- Born: Pauline Firth 11 October 1886 Boston, US
- Died: 25 January 1959 (aged 72) New York, US
- Known for: Sculpture

= Pauline Boumphrey =

American artist

Pauline Boumphrey ( Pauline Firth, later Pauline Firth Haworth; 11 October 1886 – 25 January 1959) was an American sculptor who spent the majority of her career working in Britain.

==Biography==
Boumphrey was born in Boston in Massachusetts but was educated in Britain, attending Roedean School on the English south coast. She settled in London and later lived at Sandiway in Cheshire.

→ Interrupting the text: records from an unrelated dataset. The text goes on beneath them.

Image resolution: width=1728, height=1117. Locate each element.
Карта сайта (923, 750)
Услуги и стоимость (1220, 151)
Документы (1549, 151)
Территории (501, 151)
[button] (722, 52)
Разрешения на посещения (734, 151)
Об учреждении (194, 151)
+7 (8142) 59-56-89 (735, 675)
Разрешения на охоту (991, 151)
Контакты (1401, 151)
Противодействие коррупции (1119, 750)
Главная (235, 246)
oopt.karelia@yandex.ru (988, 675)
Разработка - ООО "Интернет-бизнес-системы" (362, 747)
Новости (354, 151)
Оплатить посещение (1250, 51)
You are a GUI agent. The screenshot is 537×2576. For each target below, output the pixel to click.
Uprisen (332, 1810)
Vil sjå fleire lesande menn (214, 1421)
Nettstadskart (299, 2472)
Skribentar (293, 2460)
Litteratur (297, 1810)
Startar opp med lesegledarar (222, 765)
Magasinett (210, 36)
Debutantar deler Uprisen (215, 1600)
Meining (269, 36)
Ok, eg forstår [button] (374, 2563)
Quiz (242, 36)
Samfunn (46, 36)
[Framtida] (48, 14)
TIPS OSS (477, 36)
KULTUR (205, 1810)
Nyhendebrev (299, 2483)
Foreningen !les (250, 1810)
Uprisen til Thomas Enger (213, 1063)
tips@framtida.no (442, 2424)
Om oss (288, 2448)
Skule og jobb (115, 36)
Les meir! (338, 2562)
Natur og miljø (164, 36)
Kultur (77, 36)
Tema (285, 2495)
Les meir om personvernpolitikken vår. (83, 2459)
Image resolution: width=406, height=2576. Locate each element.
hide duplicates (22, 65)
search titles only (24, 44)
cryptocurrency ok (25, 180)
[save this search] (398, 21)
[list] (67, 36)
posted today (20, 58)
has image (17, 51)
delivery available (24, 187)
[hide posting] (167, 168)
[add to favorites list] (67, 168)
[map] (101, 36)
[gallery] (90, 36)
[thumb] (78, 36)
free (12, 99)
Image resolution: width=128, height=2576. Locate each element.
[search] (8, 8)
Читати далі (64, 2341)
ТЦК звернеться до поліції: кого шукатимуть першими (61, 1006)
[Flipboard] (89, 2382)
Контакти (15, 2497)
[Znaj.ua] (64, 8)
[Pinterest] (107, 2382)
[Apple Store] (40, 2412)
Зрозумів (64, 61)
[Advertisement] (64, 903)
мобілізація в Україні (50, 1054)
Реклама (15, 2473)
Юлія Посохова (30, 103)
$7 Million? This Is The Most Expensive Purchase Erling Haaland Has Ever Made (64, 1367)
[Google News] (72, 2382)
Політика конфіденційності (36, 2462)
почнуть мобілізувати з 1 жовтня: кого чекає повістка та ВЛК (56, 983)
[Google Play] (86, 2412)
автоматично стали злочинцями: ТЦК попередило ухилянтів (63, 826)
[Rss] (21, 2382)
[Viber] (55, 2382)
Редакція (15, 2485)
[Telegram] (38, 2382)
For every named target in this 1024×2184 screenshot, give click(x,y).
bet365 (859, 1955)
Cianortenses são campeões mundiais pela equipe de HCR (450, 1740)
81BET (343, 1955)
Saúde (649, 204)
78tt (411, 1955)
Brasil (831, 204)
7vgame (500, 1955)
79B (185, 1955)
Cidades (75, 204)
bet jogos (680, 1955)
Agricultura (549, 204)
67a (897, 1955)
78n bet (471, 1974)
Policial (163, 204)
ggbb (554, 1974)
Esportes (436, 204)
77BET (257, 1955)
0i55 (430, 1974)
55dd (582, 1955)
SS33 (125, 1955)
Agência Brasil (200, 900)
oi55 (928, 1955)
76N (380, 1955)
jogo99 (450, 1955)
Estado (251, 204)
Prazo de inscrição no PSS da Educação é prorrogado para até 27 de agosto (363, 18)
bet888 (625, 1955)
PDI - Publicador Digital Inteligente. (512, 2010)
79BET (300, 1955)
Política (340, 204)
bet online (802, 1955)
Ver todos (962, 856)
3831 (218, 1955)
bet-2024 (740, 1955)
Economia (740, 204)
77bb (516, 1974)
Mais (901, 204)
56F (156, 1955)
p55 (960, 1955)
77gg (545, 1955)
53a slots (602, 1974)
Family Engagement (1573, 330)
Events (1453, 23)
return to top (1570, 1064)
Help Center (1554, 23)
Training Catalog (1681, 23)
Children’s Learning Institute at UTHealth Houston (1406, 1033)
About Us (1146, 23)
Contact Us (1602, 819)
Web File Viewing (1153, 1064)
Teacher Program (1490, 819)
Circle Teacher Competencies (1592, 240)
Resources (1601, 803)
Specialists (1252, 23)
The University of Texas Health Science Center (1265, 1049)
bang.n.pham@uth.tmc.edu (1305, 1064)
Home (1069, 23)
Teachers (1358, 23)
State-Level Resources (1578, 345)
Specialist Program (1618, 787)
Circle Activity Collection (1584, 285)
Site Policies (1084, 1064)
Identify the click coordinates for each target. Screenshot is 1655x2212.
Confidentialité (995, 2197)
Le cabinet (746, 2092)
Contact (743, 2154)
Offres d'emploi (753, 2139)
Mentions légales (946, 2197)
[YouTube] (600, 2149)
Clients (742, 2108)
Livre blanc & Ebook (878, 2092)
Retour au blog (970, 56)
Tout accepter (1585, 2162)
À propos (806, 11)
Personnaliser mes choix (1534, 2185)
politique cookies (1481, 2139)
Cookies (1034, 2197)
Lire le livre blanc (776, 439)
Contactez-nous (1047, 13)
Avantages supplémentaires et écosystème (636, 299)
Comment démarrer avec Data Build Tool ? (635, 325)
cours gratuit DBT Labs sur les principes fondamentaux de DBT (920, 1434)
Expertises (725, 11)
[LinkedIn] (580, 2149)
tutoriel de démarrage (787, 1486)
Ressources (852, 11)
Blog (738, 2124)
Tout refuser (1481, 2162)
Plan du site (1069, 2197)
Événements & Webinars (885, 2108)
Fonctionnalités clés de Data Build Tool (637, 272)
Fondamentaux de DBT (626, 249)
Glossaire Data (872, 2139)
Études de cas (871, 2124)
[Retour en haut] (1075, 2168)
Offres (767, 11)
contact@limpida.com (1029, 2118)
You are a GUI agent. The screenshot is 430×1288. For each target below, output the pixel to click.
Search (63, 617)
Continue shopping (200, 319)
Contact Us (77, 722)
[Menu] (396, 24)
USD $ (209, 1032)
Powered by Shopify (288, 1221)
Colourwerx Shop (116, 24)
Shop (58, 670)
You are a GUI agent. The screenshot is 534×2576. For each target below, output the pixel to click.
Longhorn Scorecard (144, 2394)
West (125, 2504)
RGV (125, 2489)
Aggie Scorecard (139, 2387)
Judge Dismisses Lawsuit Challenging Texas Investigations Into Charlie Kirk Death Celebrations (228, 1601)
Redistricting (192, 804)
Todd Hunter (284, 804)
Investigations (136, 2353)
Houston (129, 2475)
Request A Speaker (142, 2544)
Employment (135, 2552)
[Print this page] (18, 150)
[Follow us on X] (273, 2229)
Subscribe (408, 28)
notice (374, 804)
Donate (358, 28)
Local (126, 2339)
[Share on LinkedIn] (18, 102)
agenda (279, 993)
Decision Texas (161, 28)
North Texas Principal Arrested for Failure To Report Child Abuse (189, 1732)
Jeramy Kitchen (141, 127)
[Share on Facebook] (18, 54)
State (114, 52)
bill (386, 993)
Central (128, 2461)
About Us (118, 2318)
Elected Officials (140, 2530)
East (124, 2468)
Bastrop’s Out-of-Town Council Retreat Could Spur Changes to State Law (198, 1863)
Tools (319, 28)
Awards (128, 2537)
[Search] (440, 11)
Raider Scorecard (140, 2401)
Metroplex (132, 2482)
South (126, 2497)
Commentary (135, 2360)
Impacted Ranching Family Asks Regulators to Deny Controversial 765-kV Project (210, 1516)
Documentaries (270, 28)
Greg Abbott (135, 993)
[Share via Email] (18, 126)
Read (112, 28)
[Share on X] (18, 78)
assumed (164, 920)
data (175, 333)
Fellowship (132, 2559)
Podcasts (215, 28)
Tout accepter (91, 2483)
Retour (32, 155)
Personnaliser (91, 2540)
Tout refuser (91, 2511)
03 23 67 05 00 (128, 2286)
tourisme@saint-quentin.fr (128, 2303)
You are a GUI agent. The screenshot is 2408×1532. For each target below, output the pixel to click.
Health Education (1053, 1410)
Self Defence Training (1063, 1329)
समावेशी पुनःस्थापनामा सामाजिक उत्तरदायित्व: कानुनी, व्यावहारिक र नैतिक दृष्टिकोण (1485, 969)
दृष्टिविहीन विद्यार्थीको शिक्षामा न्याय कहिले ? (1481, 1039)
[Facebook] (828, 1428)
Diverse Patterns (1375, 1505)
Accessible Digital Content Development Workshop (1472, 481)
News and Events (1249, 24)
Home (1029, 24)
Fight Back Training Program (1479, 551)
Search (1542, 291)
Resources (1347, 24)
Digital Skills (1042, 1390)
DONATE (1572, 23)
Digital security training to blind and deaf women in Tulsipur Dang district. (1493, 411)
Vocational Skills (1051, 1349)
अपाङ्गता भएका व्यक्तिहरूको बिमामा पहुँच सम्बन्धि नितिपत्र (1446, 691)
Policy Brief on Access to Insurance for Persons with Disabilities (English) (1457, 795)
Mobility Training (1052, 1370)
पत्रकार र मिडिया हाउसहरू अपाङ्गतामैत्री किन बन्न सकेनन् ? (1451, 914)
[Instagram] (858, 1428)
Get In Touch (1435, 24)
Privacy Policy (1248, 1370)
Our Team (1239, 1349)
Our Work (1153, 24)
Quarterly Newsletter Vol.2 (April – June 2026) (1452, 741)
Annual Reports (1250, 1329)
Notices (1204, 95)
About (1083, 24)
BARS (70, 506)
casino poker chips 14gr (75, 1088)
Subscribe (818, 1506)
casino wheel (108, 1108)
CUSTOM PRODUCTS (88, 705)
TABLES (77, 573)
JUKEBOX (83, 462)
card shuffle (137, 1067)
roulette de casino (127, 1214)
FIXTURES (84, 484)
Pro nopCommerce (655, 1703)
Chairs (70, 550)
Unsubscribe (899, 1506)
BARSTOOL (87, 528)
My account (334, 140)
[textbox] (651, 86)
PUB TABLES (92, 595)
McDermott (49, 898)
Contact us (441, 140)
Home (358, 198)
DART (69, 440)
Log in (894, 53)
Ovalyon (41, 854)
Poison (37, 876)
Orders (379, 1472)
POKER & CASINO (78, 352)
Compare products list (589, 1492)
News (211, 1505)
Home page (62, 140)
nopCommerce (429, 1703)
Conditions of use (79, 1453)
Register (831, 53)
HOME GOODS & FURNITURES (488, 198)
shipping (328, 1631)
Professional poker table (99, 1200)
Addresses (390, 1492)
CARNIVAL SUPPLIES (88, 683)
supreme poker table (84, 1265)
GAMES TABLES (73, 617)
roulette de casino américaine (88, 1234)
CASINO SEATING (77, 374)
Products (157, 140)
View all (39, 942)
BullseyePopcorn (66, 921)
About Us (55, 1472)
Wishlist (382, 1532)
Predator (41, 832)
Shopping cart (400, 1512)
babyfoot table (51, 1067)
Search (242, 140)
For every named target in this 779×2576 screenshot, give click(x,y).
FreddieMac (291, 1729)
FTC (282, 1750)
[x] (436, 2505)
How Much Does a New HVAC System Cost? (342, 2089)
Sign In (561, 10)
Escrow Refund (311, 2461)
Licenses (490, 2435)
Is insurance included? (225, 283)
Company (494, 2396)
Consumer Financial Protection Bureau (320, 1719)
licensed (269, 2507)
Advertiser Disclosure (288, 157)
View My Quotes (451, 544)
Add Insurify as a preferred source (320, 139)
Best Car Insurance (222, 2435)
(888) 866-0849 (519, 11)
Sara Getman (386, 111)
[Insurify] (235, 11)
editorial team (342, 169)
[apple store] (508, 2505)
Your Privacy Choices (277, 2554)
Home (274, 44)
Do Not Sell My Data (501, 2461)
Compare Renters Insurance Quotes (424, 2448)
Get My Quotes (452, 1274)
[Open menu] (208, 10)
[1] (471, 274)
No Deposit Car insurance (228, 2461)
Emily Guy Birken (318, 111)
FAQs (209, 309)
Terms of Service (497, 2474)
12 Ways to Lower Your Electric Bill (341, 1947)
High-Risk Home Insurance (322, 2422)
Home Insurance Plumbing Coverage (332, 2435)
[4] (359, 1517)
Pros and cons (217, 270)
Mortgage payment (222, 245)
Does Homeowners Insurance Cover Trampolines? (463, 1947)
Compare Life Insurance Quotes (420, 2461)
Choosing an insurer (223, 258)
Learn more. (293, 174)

Boumphrey specialised in statuettes and small group compositions, often in bronze, and often of equine subjects. In 1925 she was awarded an honourable mention for a piece she showed at the Salon des Artistes Francais in Paris. Boumphrey also exhibited works at the Royal Academy in London, at the Walker Art Gallery in Liverpool and in Glasgow and Edinburgh. She was a regular exhibitor with the Manchester Academy of Fine Arts and was elected an associate member of that Academy in 1925. Among the works she exhibited in Manchester was a 1942 design for a war memorial to the civilian victims of the Blitz. Boumphrey died in New York in 1959.